As Isabella walked into the church she had attended her entire life, she was taken aback by just how many people openly stared at her. She realized immediately that none of them had expected to see her there. None of them had ever expected to see her again.

 

“Ignore them, Your Grace,” Kitty whispered quietly into her ear. “You must take your place down at the front of the church, the most forward pew.”

 

“Kitty, I do not want to go to the front of the church.”

 

“You are the Duchess of Coldwell, and there is allotted seating for the Duke and his family.

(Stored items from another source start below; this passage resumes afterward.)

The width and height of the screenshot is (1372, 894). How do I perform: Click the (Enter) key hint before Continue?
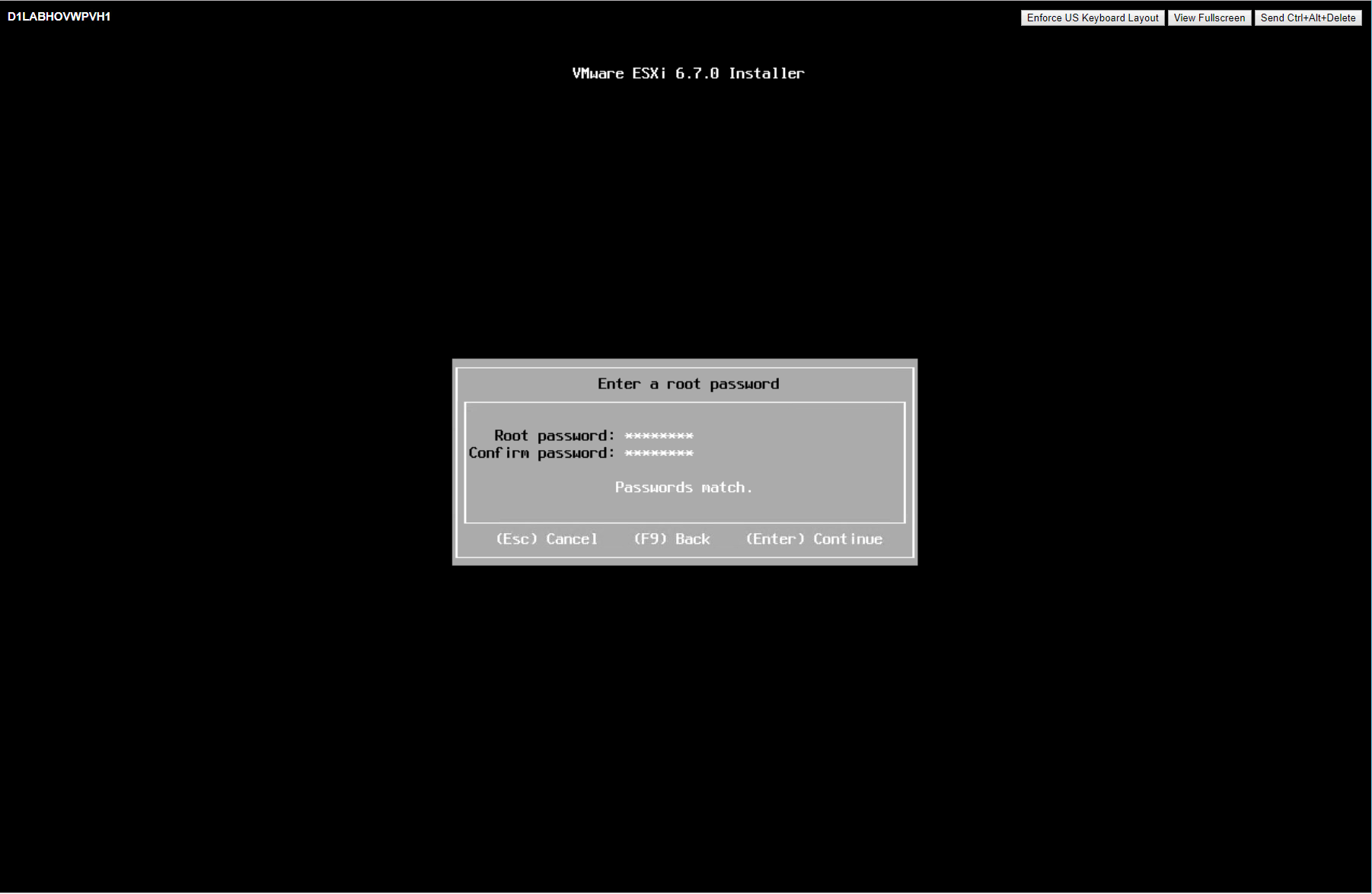775,539
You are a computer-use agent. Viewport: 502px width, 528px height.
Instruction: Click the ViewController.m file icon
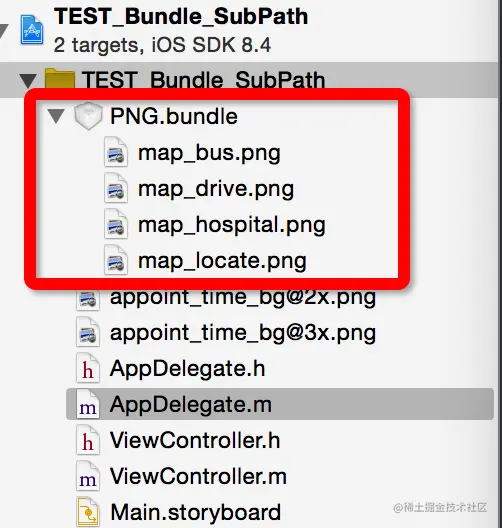(88, 476)
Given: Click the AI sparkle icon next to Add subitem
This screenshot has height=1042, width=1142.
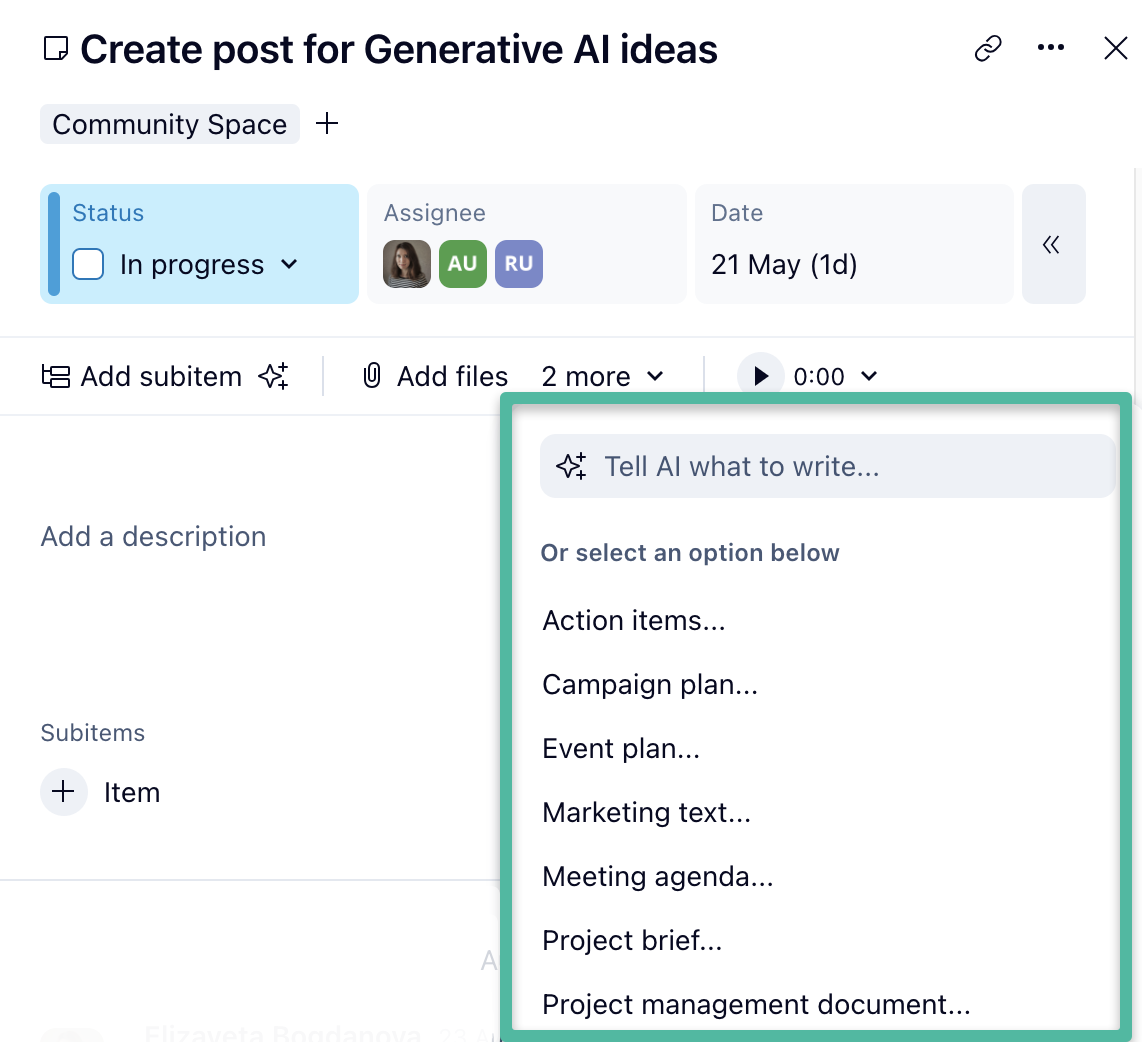Looking at the screenshot, I should pyautogui.click(x=273, y=376).
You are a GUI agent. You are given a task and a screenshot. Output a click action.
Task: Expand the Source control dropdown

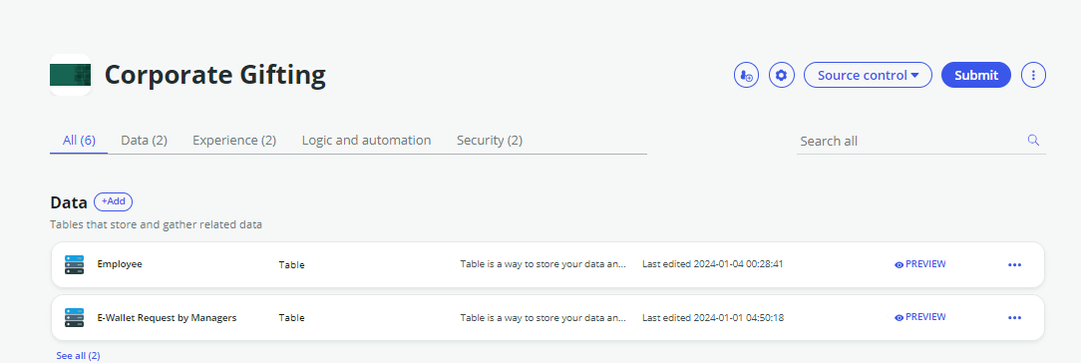pos(868,75)
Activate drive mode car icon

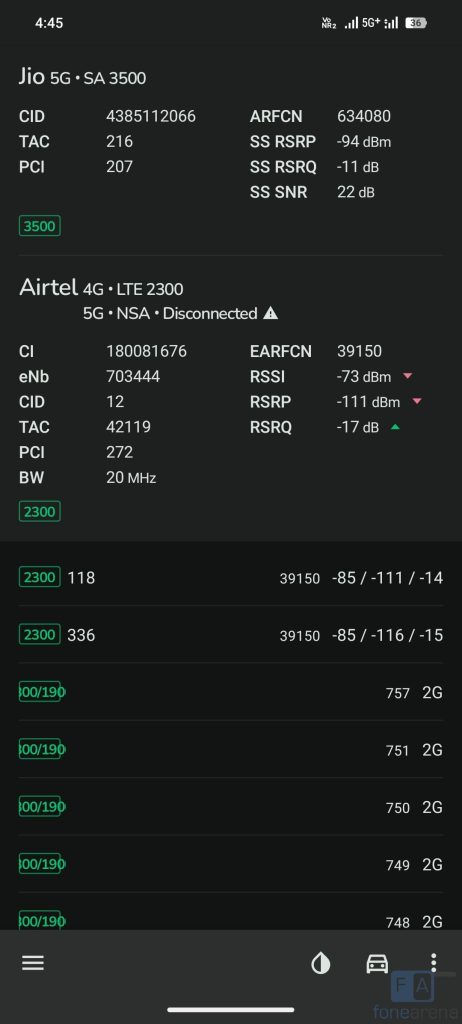click(x=377, y=963)
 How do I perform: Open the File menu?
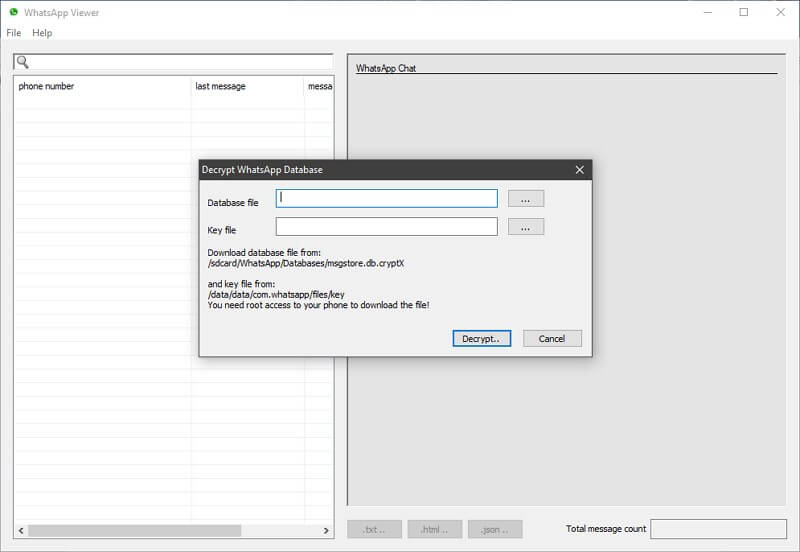tap(14, 33)
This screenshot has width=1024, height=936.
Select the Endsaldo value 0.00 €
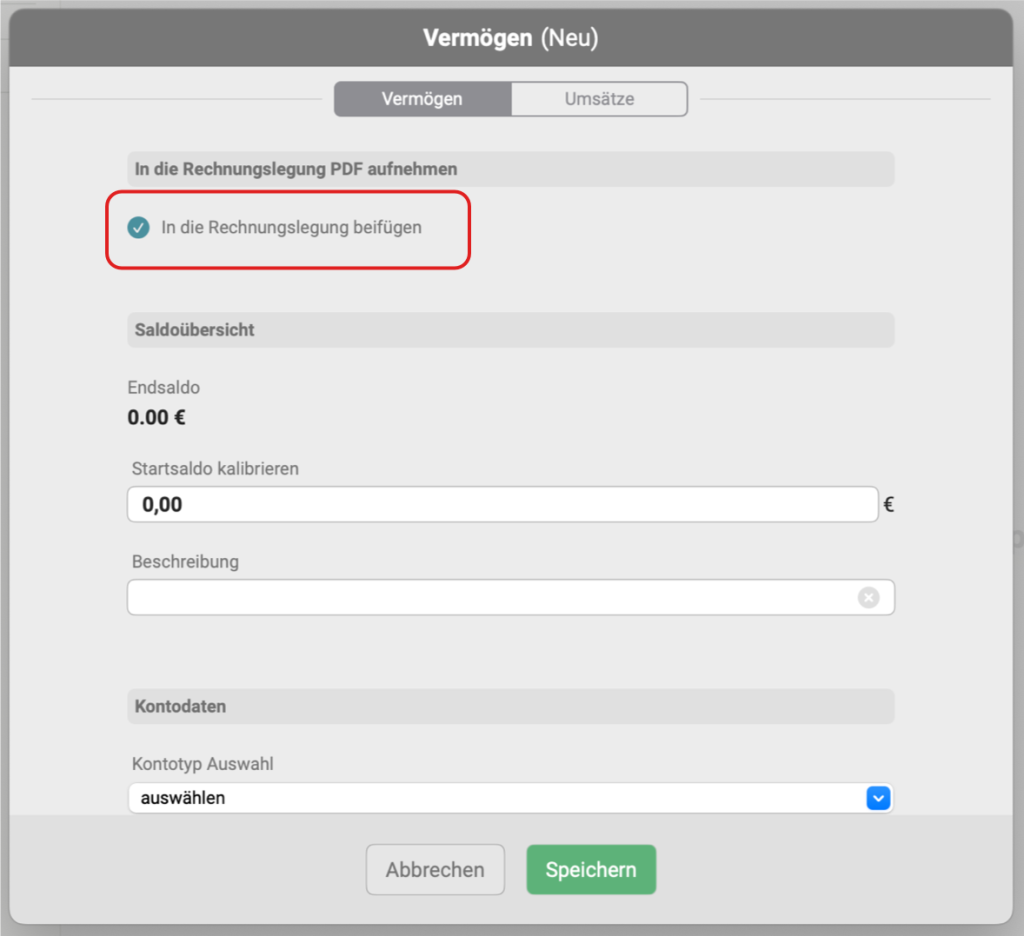pyautogui.click(x=156, y=418)
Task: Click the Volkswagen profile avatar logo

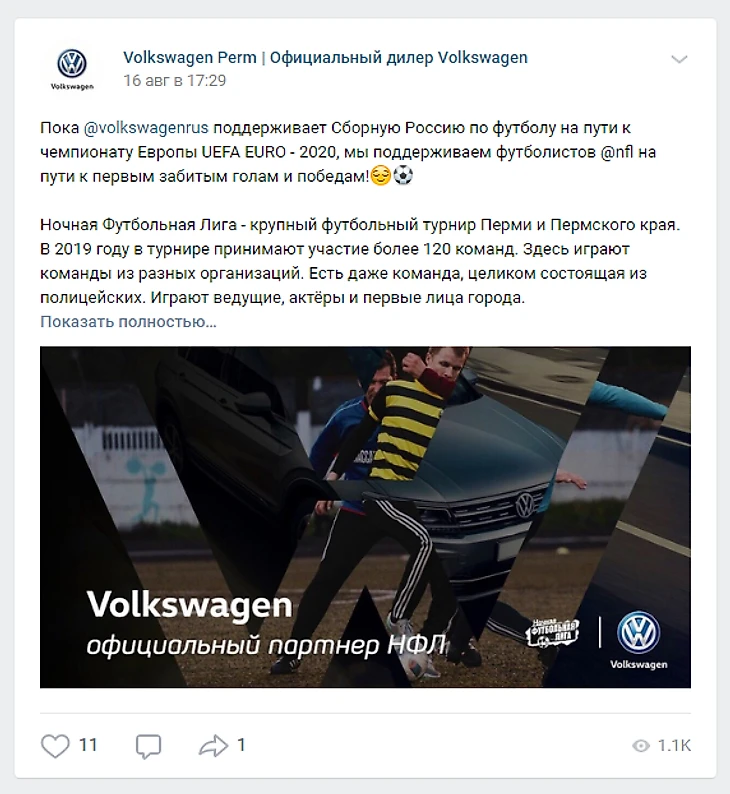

You have every right to take it, Your Grace.” Kitty quickly and secretly squeezed her hand as the last of the staring congregation returned their attention to the front of the church.

 

“If I walk, they will simply stare at me afresh.”

 

“If they wish to stare at you, Your Grace, they will take any opportunity no matter where you stand,” Kitty said in hushed tones. “So, you might just as well take your rightful place and let them stare and be damned.”

 

The moment Kitty had finished speaking, she cast her eyes heavenwards, clearly remembering that she was in a church. She looked at Isabella with a comical, wide-eyed expression which almost caused her to laugh out loud.

 

“Oh, Kitty.” Isabella was surprised at how quickly her tone had turned from one of embarrassment and panic to one of amusement. “But you will sit with me, will you not?”

 

“I shall sit there with you if you wish.” Kitty smiled at her, her dark eyes brimming with warmth in her thin, pale face.

 

Isabella walked down the central aisle with Kitty in tow as she made her way down to the front of the church and the Duchy of Coldwell pew. As she did so, she realized that her movement had caused many of those present to turn and look at her once more. Quite what they were expecting to see, she could not say.

 

What she could say was that many of those who stared were the very people who had greeted her warmly week in week out throughout the years she had attended the church. It was as if, by nothing more than a simple marriage, she had become not just a different person, but almost a different species of being.

 

She had become a curiosity, and she knew it. Isabella also knew that when a person became a curiosity, none would dare to enquire after her outright. None would ask the questions that they wanted to ask and would simply hope that they would find it out at some later date in the tried and foolishly trusted method of gossip.

 

Isabella mused that nothing had changed about her appearance; there was nothing new about her to stare at. Even her clothes were not different, for she had chosen to wear one of her old gowns, rather than one of the new ones that the Duke had commissioned for her.

 

The only thing that had changed was her circumstances. As far as the congregation was concerned, she had been sold to the monster by a father who thought absolutely nothing of her. Well, that was in part true. She had been sold by a father who thought absolutely nothing of her. But now, after her first few weeks of married life, Isabella was quite sure that the man to whom she had been married away was not a monster.

 

Despite her newfound defiance, by the time she had gained the safety of the front pew, Isabella felt greatly relieved. It was not an easy thing to have all eyes on you, and she suddenly had a dreadful sense of what it must be like to be Elliot. She understood now exactly what it was that might induce him to dress differently when he was out and about on the grounds in daylight. He did not want to be seen; he did not want to be stared at. And in his position, worst of all was likely the idea that someone could not bear to look upon him and would, instead of staring, cast their eyes immediately away.

 

What a great effect something as simple as the look of another could have upon the soul. How it could make one feel so many things; embarrassment, defeat, anger, resentment. Not one of those feelings was good.

 

Isabella had hardly heard a word that the Reverend had said that morning. She was so distracted by her own cacophony of mixed feelings that she could not concentrate.

 

It was her first visit to church since she had been married and, ordinarily, Isabella had always enjoyed the services there. However, she had enjoyed them from the comfortable position of not feeling at all resentful towards any other member of the congregation.

 

If only Esme had been there, Isabella felt sure she would have felt very different indeed. Esme would have warmed her heart and strengthened her resolve, but Esme had returned her letter some days before to tell her that she would be away with her family in the Midlands visiting relatives, and very likely was, at that moment, attending a church service more than a hundred miles away.

 

Still, Isabella had Kitty for support, and she was very grateful for her.

 

Despite the fact that Isabella and Elliot had been able to converse a little more freely of late, Isabella had not expected that she would be free to attend the church.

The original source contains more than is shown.